### Activity
In the entries that follow, which lines hold the string "question"? List them.

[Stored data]
__________________________________________________

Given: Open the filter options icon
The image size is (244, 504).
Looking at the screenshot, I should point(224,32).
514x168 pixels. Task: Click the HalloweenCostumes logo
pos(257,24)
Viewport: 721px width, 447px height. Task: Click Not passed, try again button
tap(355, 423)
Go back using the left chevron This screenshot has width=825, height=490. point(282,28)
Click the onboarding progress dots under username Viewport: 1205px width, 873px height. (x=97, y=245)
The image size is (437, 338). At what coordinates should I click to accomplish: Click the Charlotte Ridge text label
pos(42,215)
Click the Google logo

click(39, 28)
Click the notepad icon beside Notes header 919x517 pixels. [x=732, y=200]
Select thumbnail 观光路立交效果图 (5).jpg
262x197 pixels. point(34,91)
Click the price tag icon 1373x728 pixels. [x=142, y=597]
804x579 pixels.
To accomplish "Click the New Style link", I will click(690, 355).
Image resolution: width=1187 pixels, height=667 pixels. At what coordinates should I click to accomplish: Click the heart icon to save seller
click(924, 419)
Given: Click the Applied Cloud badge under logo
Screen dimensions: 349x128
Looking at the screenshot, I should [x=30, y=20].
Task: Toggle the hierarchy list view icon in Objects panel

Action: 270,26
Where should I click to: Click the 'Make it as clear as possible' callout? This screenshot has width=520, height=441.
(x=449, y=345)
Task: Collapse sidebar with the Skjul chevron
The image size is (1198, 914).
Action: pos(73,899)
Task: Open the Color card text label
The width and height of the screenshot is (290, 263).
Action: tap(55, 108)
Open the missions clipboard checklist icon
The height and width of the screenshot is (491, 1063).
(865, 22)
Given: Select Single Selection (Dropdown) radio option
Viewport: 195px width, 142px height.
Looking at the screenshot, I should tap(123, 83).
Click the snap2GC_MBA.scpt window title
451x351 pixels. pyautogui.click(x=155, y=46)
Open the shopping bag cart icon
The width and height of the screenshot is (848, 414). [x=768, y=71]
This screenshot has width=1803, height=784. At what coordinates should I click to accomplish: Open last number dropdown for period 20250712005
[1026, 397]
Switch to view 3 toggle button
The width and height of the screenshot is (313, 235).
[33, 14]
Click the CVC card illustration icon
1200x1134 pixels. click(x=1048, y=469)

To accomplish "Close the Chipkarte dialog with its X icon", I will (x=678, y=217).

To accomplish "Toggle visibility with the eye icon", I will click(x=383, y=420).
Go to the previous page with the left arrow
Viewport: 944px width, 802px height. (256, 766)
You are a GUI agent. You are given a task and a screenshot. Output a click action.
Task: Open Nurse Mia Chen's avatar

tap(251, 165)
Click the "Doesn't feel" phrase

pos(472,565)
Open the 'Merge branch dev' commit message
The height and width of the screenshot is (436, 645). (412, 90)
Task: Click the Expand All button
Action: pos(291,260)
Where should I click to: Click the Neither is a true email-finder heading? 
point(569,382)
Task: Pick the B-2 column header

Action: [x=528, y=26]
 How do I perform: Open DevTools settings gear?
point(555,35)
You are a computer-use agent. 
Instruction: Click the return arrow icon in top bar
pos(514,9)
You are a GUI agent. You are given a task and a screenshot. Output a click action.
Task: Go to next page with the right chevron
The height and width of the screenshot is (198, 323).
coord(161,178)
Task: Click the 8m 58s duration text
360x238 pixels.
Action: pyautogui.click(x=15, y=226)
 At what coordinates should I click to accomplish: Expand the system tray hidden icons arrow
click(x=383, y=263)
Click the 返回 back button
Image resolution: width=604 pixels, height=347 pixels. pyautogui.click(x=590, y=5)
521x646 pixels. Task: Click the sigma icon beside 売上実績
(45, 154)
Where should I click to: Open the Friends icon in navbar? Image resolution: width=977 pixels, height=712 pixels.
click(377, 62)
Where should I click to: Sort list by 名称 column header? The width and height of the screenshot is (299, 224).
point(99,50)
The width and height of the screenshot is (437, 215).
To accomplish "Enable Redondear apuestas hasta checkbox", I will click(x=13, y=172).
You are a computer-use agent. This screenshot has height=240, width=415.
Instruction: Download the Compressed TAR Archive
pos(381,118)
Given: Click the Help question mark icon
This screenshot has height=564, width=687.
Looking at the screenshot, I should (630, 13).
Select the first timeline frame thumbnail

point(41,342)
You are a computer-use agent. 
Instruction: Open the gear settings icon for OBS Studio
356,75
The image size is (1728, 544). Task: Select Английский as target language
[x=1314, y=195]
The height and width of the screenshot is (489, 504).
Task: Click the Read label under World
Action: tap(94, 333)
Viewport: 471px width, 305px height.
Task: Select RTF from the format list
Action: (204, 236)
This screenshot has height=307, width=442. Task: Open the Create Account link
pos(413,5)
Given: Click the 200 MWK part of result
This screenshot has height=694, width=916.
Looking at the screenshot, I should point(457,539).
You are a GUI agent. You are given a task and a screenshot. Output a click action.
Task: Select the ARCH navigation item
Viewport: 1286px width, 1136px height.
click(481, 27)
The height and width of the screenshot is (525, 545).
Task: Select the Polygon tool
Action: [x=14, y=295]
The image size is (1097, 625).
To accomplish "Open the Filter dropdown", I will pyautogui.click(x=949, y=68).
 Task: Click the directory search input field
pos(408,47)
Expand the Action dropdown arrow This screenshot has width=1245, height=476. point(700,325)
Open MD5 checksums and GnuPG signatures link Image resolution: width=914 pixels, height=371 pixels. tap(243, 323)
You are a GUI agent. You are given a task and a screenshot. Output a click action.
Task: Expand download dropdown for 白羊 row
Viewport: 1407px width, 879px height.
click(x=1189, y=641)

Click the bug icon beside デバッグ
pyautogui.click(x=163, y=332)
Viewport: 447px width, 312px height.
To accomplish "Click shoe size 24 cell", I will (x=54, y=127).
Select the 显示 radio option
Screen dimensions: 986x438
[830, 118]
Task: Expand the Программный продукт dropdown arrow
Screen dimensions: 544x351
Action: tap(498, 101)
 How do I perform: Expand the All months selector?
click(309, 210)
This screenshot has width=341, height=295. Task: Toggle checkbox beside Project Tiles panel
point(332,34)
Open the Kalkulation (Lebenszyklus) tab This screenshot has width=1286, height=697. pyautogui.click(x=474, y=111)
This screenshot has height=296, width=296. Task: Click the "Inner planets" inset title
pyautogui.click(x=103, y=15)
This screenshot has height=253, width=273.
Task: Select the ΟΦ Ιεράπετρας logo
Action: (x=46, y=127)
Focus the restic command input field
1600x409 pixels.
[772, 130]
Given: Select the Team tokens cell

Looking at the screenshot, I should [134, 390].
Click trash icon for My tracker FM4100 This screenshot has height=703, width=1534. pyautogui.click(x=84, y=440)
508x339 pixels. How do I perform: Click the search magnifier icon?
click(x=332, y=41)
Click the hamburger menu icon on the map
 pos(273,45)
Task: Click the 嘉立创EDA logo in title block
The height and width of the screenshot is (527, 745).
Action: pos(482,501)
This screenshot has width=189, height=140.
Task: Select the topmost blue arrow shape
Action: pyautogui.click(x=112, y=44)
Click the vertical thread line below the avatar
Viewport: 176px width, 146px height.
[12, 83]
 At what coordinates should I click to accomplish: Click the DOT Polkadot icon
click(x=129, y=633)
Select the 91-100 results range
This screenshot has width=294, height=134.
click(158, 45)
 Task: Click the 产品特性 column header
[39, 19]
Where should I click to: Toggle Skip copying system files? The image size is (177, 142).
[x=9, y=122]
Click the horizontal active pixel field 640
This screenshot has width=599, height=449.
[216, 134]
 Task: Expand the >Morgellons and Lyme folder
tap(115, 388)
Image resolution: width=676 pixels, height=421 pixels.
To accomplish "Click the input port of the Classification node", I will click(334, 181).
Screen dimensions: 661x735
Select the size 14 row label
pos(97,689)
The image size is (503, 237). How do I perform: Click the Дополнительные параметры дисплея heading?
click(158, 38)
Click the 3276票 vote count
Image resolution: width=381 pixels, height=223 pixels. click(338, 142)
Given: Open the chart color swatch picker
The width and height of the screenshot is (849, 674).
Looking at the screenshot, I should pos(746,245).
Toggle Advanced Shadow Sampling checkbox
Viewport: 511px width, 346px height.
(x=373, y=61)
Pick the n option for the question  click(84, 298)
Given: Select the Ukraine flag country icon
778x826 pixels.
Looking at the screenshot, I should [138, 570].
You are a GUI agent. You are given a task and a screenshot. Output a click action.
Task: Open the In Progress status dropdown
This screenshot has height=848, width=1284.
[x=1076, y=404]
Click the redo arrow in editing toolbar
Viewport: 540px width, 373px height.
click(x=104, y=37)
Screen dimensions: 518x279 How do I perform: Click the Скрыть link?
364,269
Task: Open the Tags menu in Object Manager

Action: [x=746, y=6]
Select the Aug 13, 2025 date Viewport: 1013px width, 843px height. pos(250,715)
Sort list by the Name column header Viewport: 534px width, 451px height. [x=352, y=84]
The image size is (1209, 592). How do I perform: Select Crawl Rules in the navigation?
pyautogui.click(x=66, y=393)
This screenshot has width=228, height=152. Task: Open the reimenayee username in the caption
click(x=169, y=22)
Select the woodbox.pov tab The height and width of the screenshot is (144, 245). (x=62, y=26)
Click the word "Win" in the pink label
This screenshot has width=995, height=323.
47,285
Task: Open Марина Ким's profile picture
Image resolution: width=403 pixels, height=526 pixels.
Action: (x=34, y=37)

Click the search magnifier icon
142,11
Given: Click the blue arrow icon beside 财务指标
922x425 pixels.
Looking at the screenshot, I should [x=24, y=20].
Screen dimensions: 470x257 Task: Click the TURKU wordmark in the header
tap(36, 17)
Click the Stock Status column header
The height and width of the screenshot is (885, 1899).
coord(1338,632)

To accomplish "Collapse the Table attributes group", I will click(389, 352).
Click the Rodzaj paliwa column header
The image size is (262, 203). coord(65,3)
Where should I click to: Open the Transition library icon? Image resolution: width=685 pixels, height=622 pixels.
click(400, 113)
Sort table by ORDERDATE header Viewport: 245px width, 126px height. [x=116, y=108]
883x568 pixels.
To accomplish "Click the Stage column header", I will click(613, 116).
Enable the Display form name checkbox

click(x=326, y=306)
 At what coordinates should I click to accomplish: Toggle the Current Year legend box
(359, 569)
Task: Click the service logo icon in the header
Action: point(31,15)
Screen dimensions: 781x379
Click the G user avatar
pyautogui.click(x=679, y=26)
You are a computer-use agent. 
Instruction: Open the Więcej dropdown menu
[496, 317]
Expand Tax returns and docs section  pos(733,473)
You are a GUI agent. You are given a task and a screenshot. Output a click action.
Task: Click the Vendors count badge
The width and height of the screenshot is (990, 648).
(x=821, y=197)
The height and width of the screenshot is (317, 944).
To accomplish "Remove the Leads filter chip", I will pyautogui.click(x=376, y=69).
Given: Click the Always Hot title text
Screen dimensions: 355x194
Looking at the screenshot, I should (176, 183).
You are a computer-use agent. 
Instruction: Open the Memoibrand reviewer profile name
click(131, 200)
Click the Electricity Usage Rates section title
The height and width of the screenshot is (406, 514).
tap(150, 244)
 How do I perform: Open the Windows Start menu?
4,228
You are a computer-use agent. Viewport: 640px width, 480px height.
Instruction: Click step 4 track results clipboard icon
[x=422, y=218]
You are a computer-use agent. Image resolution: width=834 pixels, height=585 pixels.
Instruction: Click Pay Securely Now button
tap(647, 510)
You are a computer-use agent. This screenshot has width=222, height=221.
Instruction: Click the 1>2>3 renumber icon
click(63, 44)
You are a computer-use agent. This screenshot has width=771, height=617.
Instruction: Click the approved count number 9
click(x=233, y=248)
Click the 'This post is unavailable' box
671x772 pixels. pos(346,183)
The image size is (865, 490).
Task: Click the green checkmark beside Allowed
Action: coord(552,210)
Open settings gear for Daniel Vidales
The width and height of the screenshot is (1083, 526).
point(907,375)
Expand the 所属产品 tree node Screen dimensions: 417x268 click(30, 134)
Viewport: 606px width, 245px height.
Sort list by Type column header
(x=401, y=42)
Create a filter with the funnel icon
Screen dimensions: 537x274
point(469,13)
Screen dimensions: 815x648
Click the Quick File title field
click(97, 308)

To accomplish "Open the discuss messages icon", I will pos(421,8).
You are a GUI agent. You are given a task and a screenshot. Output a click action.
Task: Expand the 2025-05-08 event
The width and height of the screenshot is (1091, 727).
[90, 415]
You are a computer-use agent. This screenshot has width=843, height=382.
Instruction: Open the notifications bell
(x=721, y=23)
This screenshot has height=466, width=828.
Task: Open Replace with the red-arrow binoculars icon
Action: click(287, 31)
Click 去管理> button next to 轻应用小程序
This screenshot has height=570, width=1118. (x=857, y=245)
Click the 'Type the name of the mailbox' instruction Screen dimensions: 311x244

__________________________________________________

### Written answer
Given: Click the Help question mark icon
Pick the n option for the question  click(84, 298)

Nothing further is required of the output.